Two years ago, after travelling around the world, Ms Graham returned to Dunedin and opened Miss George Luxury Emporium in George St.

Prior to lockdown, she downsized to a home-based studio to cut overheads. The wedding industry had changed during lockdown and the future was very much unknown; she believed it would change how people planned their weddings.

She suspected there would be smaller venues and guest lists and possibly more casual occasions, potentially affecting her business — and how she worked — so it was about adapting to that future.

She was still holding some dresses, which had been completed and paid for, for brides who had to cancel their weddings planned for the lockdown period — and who did not yet know what their revised plans were.

Ms Graham had a bride travelling from Wellington for a fitting today but she also wondered whether clients would be prepared to travel, given the current climate.

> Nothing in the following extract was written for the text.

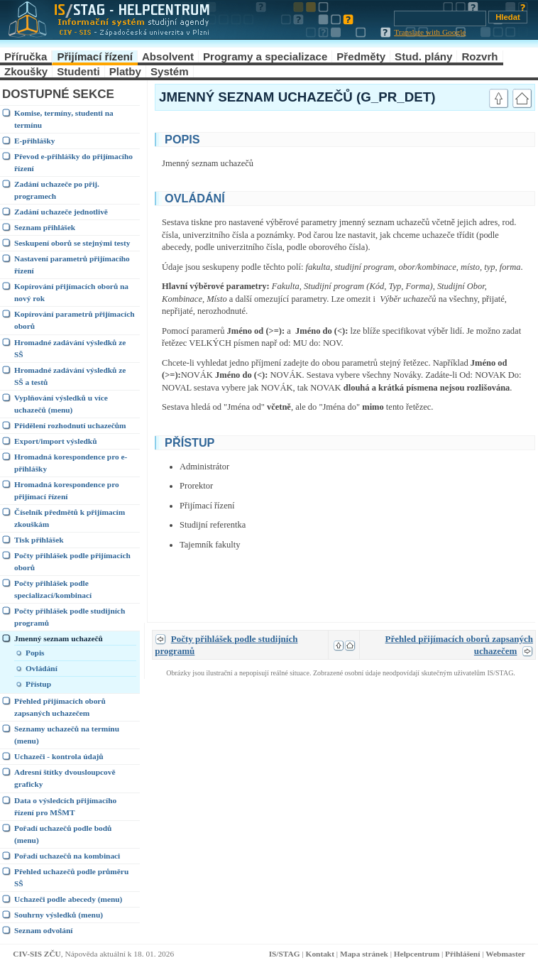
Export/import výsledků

She has worked in the industry for about 30 years — including doing personal fittings with Britain’s Got Talent judge Amanda Holden in Holden’s home in Richmond, London — before returning to the city where she studied at art school.

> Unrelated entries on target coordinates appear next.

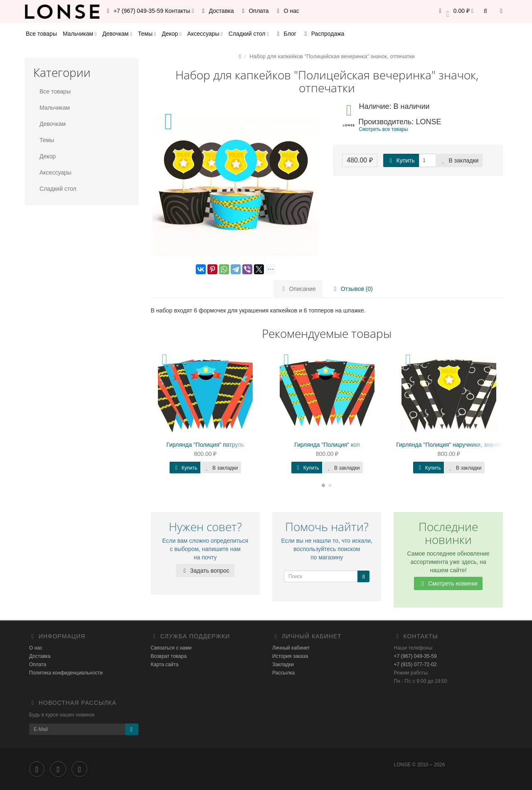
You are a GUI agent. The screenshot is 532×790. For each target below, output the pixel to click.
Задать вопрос (205, 571)
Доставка (217, 11)
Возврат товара (169, 656)
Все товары (41, 34)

"Somehow Dunedin gets under your skin".

She loved the "million-dollar view" when she walked to her mailbox, the architecture, "incredible blue skies" in the middle of winter and even the weather. Everything she needed was in the city.

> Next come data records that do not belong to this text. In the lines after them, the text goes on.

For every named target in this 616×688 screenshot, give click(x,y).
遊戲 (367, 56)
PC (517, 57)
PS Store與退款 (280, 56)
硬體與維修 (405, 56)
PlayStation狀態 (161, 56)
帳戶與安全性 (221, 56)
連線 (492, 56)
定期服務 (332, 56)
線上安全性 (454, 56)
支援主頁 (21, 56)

Now working from home, with dresses lined up down her hallway, it was much more private for clients. But, without a retail space and shop window, it would be "hard to attract a client from Auckland".

If she felt more confident about the future, then she would go back into a retail space, but she would not need as big a store and she probably would not return to the CBD — "because the CBD is looking dead".

Too many stores were closing down and she believed there was much more of a "buzz" in the suburbs, like Roslyn-Highgate and Mornington, and the likes of Vogel St.

Asked what she believed needed to happen in the CBD, Ms Graham said public transport needed to be more convenient. She did not drive — she had never needed to — and she had always found public transport more efficient than being in a car, while parking was also too expensive.

In Dunedin, public transport was not more convenient or cheaper and parking had become more difficult, she said.

She suggested a tram, running the length of Princes and George Sts, that people could jump on and off, which would work for families, tourists and the elderly.

It was about "just making it easier for people"; public transport had to work to people’s timetables to make it easier for them to consider taking a bus to work. You had to look at how people lived here and work around that.

Lockdown had also made people feel more confident about home-based businesses and she believed a lot of people would continue to work from home.

For Ms Graham, it was about looking at how to adapt; she could not be in a retail space at the moment, and she did not know what the wedding industry was going to look like in the future. Maybe dresses would be off-the-rack and there would be no longer a need for made-to-measure, but she would be sad to see that go, she said.